When it comes to falling asleep, many of us have problems nodding off, from worrying about work at 2am to eating and drinking too much right before bed. But this differs to insomnia.
SOMNEX | The Sleep Show was the first show dedicated to sleep health, held in London in October. Bringing key sleep industry experts together, one of its speakers was insomnia expert Birgit Buenger, who is shortly publishing a book called Your Night’s Architecture.
“Poor sleep can happen to every single one of us every now and then,” she says. But, “recurrence is key to defining chronic insomnia. The American Academy of Sleep Medicine confirms that if you are facing sleep issues up to three or four times a week and for more than three months, combined with poor daytime coping because of said said sleep issues, it’s chronic insomnia.”
Natalie Lamb is nutritional therapist at Bio-Kult. “It results in impaired daytime functioning, such as poor concentration, mood disturbance, and daytime tiredness,” she says. “Insomnia may last for duration of over a year.
What causes it
A variety of factors can come together to cause insomnia.
“Our busy modern lifestyles often mean that we become out of sync with our natural daily rhythms and our brains are unnaturally stimulated too near to bed time,” says Natalie.
“Hormones, one’s nervous system, sleep hygiene, constant fight or flight responses, anxiety, medication, over-the-counter supplements and more can be concurring factors,” Birgit says. It can also be to do with lifestyle, she goes on, namely “exposure to the 24/7 life – psycho-social stress, unbalanced diet, lack of physical activity, excessive use of electronics, smoking, lack of exercise and so on.”
How to fix it
“Melatonin is our important ‘relaxation’ hormone necessary for us to get a good night’s sleep. It is naturally produced in the body in increasing quantities during the evening as part of our 24-hour circadian rhythm and is stimulated by the darkening light,” says Natalie. So, we should be sleeping with technology in a different room and not using electronic screens a few hours before bed, so our eyes and brain adjust.

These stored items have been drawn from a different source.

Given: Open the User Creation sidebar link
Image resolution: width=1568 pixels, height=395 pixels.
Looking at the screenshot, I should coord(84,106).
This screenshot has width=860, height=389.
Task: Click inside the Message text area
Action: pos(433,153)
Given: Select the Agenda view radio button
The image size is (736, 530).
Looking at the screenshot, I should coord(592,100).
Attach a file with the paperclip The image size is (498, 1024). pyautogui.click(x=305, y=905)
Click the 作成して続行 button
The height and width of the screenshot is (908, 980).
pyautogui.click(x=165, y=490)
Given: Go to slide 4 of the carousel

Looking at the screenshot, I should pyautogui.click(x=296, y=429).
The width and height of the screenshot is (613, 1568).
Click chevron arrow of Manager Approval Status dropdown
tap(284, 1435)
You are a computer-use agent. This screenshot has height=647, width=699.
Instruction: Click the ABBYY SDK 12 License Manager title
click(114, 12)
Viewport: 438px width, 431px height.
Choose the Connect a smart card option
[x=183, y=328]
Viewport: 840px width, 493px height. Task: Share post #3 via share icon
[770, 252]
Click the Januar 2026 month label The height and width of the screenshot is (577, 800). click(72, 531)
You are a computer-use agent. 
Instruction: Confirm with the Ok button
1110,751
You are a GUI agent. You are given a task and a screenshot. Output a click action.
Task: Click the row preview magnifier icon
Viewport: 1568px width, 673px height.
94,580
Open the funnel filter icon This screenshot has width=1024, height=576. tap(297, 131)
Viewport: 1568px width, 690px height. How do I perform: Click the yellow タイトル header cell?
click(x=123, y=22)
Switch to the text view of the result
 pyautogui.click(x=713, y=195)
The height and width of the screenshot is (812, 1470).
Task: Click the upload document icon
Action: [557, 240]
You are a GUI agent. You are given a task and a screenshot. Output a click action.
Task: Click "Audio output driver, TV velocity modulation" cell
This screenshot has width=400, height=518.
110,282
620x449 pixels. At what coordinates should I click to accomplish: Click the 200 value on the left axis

Natalie goes on, “I would also recommend reducing the intake of simple sugars and refined carbohydrates to prevent sugar highs prior to bed. Caffeine is a stimulant and not advisable to consume in the evenings if you have trouble sleeping. Eating enough good quality protein and fats with your evening meal will help sustain hunger for longer and further prevent waking in the night due to low blood sugar levels. However, it is advisable not to eat a large meal directly before bed – allow the digestive system time to break down food components before lying down. Alcohol may send you off to sleep quickly and into a deep sleep but will invariably lead to a poor quality interrupted night’s sleep, as you wake easily as the alcohol wears off. Instead, try a cup of camomile tea or valerian tea.”
And food aside, other lifestyle choices will help too. “Address any trauma stemming from sleep issues or generally, to lessen your symptoms of anxiety,” Birgit says. She goes on, “check any medication with your pharmacist as it might need adjusting.” She also adds that you could try meditation as a means to relax, as well as practicing good sleep hygiene.
It’s a lot to take in, and although the above isn’t formal medical advice, know you’re not alone in suffering. While insomnia really can be crippling, small steps could have an impact in making it more manageable.